ASSIGNMENT — Give back every record that follows, exactly as written.

Records from a dataset
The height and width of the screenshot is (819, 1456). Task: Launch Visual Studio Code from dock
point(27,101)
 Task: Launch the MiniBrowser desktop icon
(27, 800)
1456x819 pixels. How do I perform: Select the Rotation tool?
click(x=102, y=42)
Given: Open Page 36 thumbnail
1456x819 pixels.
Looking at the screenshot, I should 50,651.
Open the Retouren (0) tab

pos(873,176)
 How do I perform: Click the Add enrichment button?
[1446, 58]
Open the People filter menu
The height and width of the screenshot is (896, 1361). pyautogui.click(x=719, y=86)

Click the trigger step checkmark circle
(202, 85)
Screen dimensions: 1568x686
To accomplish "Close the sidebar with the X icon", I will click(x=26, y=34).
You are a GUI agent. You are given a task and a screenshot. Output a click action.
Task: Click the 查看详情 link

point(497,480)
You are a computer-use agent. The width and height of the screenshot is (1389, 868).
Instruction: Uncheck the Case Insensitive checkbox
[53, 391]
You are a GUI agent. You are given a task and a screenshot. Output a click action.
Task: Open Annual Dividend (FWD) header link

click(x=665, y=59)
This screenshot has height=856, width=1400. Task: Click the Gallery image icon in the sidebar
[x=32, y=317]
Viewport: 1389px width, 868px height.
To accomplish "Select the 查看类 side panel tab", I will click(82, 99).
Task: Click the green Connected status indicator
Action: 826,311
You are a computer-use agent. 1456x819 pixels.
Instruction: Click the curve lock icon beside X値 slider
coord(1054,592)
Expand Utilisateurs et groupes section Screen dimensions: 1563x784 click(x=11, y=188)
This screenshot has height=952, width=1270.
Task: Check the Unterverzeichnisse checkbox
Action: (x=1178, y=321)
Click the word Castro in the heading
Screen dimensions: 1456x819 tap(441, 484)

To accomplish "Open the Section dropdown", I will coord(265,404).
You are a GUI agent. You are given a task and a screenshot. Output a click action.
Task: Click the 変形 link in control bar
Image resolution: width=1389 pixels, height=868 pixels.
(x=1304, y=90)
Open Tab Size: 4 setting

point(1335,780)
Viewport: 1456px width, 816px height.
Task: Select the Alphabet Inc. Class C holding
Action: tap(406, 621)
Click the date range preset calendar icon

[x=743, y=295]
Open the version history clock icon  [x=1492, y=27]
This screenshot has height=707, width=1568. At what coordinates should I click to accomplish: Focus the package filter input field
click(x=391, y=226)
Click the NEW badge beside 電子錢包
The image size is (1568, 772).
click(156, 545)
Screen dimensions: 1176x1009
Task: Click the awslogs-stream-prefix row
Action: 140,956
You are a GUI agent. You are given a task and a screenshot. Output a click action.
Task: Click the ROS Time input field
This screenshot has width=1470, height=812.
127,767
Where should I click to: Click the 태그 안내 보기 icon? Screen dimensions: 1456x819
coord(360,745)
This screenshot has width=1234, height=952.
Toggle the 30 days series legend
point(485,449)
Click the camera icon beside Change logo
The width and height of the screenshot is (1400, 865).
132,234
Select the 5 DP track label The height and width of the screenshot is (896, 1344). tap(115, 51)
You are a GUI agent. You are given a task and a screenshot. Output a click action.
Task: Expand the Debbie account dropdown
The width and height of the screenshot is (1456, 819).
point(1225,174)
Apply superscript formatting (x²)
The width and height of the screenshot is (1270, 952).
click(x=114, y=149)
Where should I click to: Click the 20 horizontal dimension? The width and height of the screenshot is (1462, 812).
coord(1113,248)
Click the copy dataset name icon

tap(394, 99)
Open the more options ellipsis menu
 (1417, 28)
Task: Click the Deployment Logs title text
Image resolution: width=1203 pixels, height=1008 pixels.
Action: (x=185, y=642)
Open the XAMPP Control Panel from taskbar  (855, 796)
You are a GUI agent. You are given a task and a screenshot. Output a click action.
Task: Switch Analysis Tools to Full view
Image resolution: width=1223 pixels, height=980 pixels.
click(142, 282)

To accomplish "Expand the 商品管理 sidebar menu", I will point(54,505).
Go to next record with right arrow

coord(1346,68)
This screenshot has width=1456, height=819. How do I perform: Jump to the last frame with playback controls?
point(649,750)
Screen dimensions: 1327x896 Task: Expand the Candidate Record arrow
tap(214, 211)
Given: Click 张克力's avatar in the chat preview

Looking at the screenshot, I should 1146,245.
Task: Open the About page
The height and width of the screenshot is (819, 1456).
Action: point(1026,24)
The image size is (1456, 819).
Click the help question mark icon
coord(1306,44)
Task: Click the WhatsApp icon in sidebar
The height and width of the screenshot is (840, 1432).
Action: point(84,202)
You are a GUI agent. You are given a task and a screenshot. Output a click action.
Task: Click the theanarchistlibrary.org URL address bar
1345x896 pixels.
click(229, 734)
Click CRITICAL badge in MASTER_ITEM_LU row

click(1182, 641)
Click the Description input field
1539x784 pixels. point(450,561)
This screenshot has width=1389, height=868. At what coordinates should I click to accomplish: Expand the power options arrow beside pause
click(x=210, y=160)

EXERCISE ANSWER —
The height and width of the screenshot is (819, 1456). Task: Launch Visual Studio Code from dock
point(27,101)
 Task: Launch the MiniBrowser desktop icon
(27, 800)
1456x819 pixels. How do I perform: Select the Rotation tool?
click(x=102, y=42)
Given: Open Page 36 thumbnail
1456x819 pixels.
Looking at the screenshot, I should 50,651.
Open the Retouren (0) tab

pos(873,176)
 How do I perform: Click the Add enrichment button?
[1446, 58]
Open the People filter menu
The height and width of the screenshot is (896, 1361). pyautogui.click(x=719, y=86)

Click the trigger step checkmark circle
(202, 85)
Screen dimensions: 1568x686
To accomplish "Close the sidebar with the X icon", I will click(x=26, y=34).
You are a GUI agent. You are given a task and a screenshot. Output a click action.
Task: Click the 查看详情 link

point(497,480)
You are a computer-use agent. The width and height of the screenshot is (1389, 868).
Instruction: Uncheck the Case Insensitive checkbox
[53, 391]
You are a GUI agent. You are given a task and a screenshot. Output a click action.
Task: Open Annual Dividend (FWD) header link

click(x=665, y=59)
This screenshot has height=856, width=1400. Task: Click the Gallery image icon in the sidebar
[x=32, y=317]
Viewport: 1389px width, 868px height.
To accomplish "Select the 查看类 side panel tab", I will click(82, 99).
Task: Click the green Connected status indicator
Action: 826,311
You are a computer-use agent. 1456x819 pixels.
Instruction: Click the curve lock icon beside X値 slider
coord(1054,592)
Expand Utilisateurs et groupes section Screen dimensions: 1563x784 click(x=11, y=188)
This screenshot has height=952, width=1270.
Task: Check the Unterverzeichnisse checkbox
Action: (x=1178, y=321)
Click the word Castro in the heading
Screen dimensions: 1456x819 tap(441, 484)

To accomplish "Open the Section dropdown", I will coord(265,404).
You are a GUI agent. You are given a task and a screenshot. Output a click action.
Task: Click the 変形 link in control bar
Image resolution: width=1389 pixels, height=868 pixels.
(x=1304, y=90)
Open Tab Size: 4 setting

point(1335,780)
Viewport: 1456px width, 816px height.
Task: Select the Alphabet Inc. Class C holding
Action: tap(406, 621)
Click the date range preset calendar icon

[x=743, y=295]
Open the version history clock icon  [x=1492, y=27]
This screenshot has height=707, width=1568. At what coordinates should I click to accomplish: Focus the package filter input field
click(x=391, y=226)
Click the NEW badge beside 電子錢包
The image size is (1568, 772).
click(156, 545)
Screen dimensions: 1176x1009
Task: Click the awslogs-stream-prefix row
Action: 140,956
You are a GUI agent. You are given a task and a screenshot. Output a click action.
Task: Click the ROS Time input field
This screenshot has width=1470, height=812.
127,767
Where should I click to: Click the 태그 안내 보기 icon? Screen dimensions: 1456x819
coord(360,745)
This screenshot has width=1234, height=952.
Toggle the 30 days series legend
point(485,449)
Click the camera icon beside Change logo
The width and height of the screenshot is (1400, 865).
132,234
Select the 5 DP track label The height and width of the screenshot is (896, 1344). tap(115, 51)
You are a GUI agent. You are given a task and a screenshot. Output a click action.
Task: Expand the Debbie account dropdown
The width and height of the screenshot is (1456, 819).
point(1225,174)
Apply superscript formatting (x²)
The width and height of the screenshot is (1270, 952).
click(x=114, y=149)
Where should I click to: Click the 20 horizontal dimension? The width and height of the screenshot is (1462, 812).
coord(1113,248)
Click the copy dataset name icon

tap(394, 99)
Open the more options ellipsis menu
 (1417, 28)
Task: Click the Deployment Logs title text
Image resolution: width=1203 pixels, height=1008 pixels.
Action: (x=185, y=642)
Open the XAMPP Control Panel from taskbar  (855, 796)
You are a GUI agent. You are given a task and a screenshot. Output a click action.
Task: Switch Analysis Tools to Full view
Image resolution: width=1223 pixels, height=980 pixels.
click(142, 282)

To accomplish "Expand the 商品管理 sidebar menu", I will point(54,505).
Go to next record with right arrow

coord(1346,68)
This screenshot has width=1456, height=819. How do I perform: Jump to the last frame with playback controls?
point(649,750)
Screen dimensions: 1327x896 Task: Expand the Candidate Record arrow
tap(214, 211)
Given: Click 张克力's avatar in the chat preview

Looking at the screenshot, I should 1146,245.
Task: Open the About page
The height and width of the screenshot is (819, 1456).
Action: point(1026,24)
The image size is (1456, 819).
Click the help question mark icon
coord(1306,44)
Task: Click the WhatsApp icon in sidebar
The height and width of the screenshot is (840, 1432).
Action: point(84,202)
You are a GUI agent. You are given a task and a screenshot. Output a click action.
Task: Click the theanarchistlibrary.org URL address bar
1345x896 pixels.
click(229, 734)
Click CRITICAL badge in MASTER_ITEM_LU row

click(1182, 641)
Click the Description input field
1539x784 pixels. point(450,561)
This screenshot has width=1389, height=868. At what coordinates should I click to accomplish: Expand the power options arrow beside pause
click(x=210, y=160)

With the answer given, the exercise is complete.